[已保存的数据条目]
* * * * *

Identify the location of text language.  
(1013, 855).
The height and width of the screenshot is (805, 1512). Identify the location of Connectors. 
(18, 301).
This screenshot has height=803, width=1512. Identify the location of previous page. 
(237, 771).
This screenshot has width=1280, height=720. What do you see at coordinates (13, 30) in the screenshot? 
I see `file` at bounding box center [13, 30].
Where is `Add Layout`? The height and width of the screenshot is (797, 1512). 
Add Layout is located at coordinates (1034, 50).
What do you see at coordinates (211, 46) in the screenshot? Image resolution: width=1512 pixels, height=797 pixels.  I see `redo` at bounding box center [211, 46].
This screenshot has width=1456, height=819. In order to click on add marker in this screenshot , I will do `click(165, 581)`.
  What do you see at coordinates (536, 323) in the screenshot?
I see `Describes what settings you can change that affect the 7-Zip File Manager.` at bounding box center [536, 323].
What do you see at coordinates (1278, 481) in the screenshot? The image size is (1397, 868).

* * * * *

修改以上材料：把所有的“Identify the location of”换成“Locate”，其余内容一字不改，完整写出全部材料。

Locate text language.  
(1013, 855).
The height and width of the screenshot is (805, 1512). Locate Connectors. 
(18, 301).
This screenshot has height=803, width=1512. Locate previous page. 
(237, 771).
This screenshot has width=1280, height=720. What do you see at coordinates (13, 30) in the screenshot? 
I see `file` at bounding box center [13, 30].
Where is `Add Layout`? The height and width of the screenshot is (797, 1512). 
Add Layout is located at coordinates (1034, 50).
What do you see at coordinates (211, 46) in the screenshot? Image resolution: width=1512 pixels, height=797 pixels.  I see `redo` at bounding box center [211, 46].
This screenshot has width=1456, height=819. In order to click on add marker in this screenshot , I will do `click(165, 581)`.
  What do you see at coordinates (536, 323) in the screenshot?
I see `Describes what settings you can change that affect the 7-Zip File Manager.` at bounding box center [536, 323].
What do you see at coordinates (1278, 481) in the screenshot? The image size is (1397, 868).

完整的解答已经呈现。